A publicação do senador Marcos do Val compara as falas com outro vídeo publicado por Drauzio em março, quando a OMS (Organização Mundial da Saúde) já havia reconhecido a doença como uma pandemia e, no Brasil, o Ministério da Saúde anunciava transmissão comunitária do vírus –isto é, ele já circulava livremente em território nacional.

Procurado pelo Comprova, o senador afirmou que, em ambos os vídeos, a fala comprovadamente é de Drauzio Varella. Segundo ele, ninguém falou pelo médico ou forjou o vídeo. “Se o médico, que é uma pessoa pública e sabe das suas responsabilidades perante a sociedade, fez mesmo assim os vídeos e depois achou conveniente ‘retirar’ do ar, não significa que não seja verdadeiro, portanto não compreendemos o seu questionamento”, afirmou o senador, por meio de nota.

Recentemente, o senador esteve envolvido em outro caso de promoção de desinformação nas redes sociais. No dia 6 de agosto, a Justiça do Rio de Janeiro ordenou, em decisão liminar, que Do Val excluísse publicações consideradas ofensivas e difamatórias contra o ex-deputado Jean Wyllys (PSOL). Nas postagens, o senador relacionou, sem apresentar qualquer prova, Wyllys a Adélio Bispo –que cometeu um atentado contra o presidente Jair Bolsonaro (sem partido) durante a campanha presidencial de 2018.

A assessoria do médico destacou, em e-mail enviado ao Comprova, que a mudança de posicionamento é natural. “É justamente assim que a ciência funciona.
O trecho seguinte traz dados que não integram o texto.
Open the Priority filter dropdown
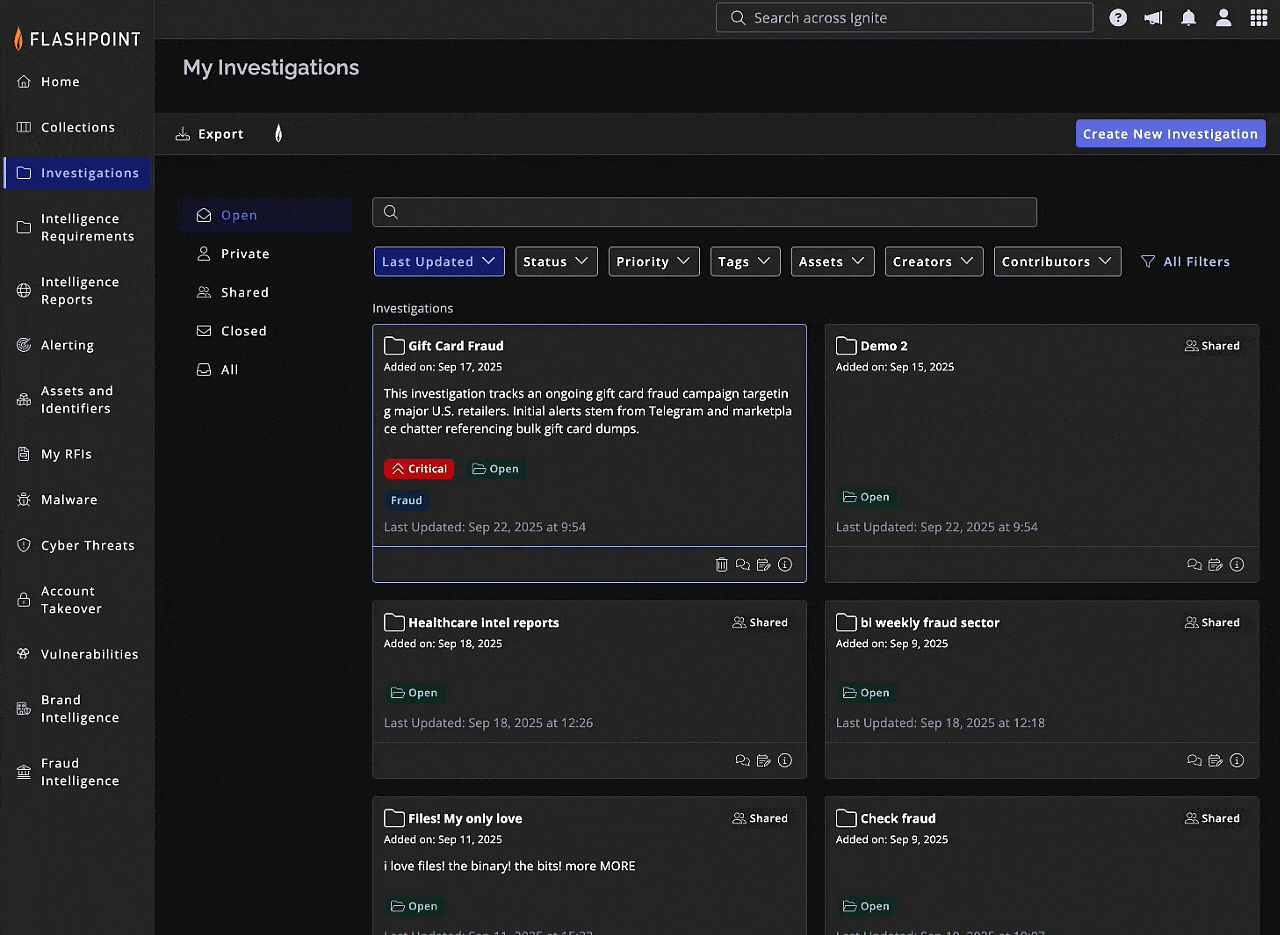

Fazendo deduções embasadas no conhecimento científico prévio, testando hipóteses, descobrindo que deduções anteriores estavam equivocadas, identificando onde está o equívoco e corrigindo”, afirma.

A nota ressaltou ainda que, na época, a opinião de Drauzio sobre a Covid-19 era a mesma de outras autoridades médicas, como do infectologista americano Anthony Fauci, diretor do Instituto Nacional de Alergia e Doenças Infecciosas dos Estados Unidos. “Em janeiro, a doença não havia chegado àquele país, e só nos últimos dias daquele mês chegaria à Itália. Foi a situação italiana que tornou mais evidente para o mundo o potencial da doença”, argumenta.
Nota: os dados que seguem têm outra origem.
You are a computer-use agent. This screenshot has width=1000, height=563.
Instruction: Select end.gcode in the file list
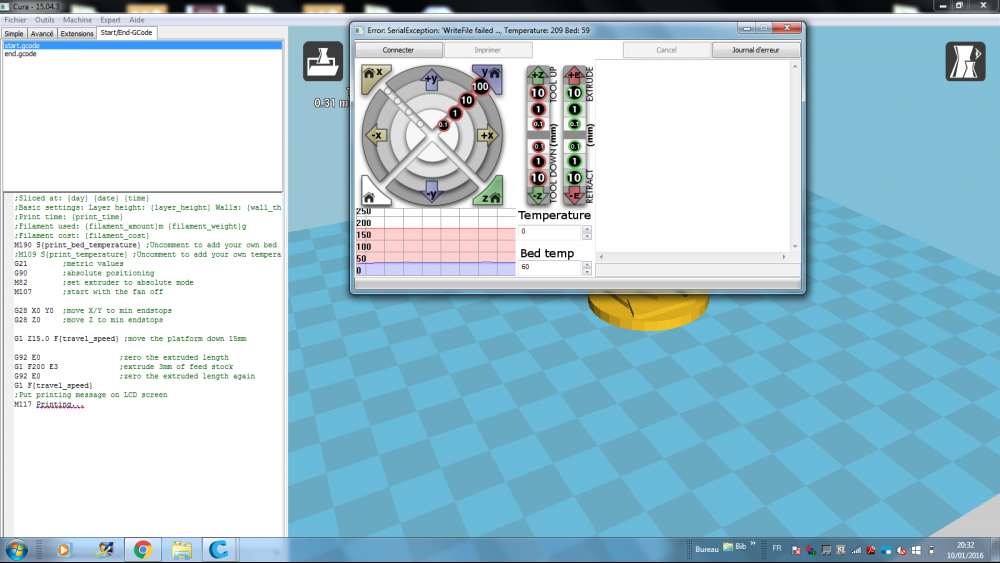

Em relação à postagem do senador Marcos do Val, a assessoria considera que os trechos dos vídeos do médico foram usados de maneira indevida, e reitera que tirá-los do contexto é um “desserviço” à saúde. A nota afirma ainda que “tal conduta mostra que o compartilhamento é feito por alguém que, nitidamente, tem pouco ou nenhum conhecimento sobre ciência, ou tem propósitos que desconhecemos”.

Verificação
Em sua terceira fase, o Comprova verifica conteúdos sobre a pandemia que tenham viralizado nas redes sociais. É o caso desse vídeo, que teve mais de 53 mil interações na página do senador Marcos do Val no Facebook e 28.887 visualizações no YouTube. O conteúdo tem sido compartilhado em páginas de apoio ao presidente Jair Bolsonaro nas redes sociais, segundo dados da ferramenta CrowdTangle.

Verificações como esta são importantes porque o compartilhamento de conteúdos enganosos ou fora de contexto sobre a Covid-19 pode levar as pessoas a avaliarem mal o risco de infecções, e fazer com que elas se exponham a contaminação. O fato de o médico Drauzio Varella ser conhecido nacionalmente é um agravante nesse contexto.

Enganoso, para o Comprova, é todo conteúdo retirado do contexto original e usado em outro com o propósito de mudar o seu significado ou o conteúdo que confunde, com ou sem a intenção deliberada de causar dano.

O Comprova fez esta verificação baseado em informações científicas e dados oficiais sobre o novo coronavírus e a Covid-19 disponíveis no dia 13 de agosto de 2020.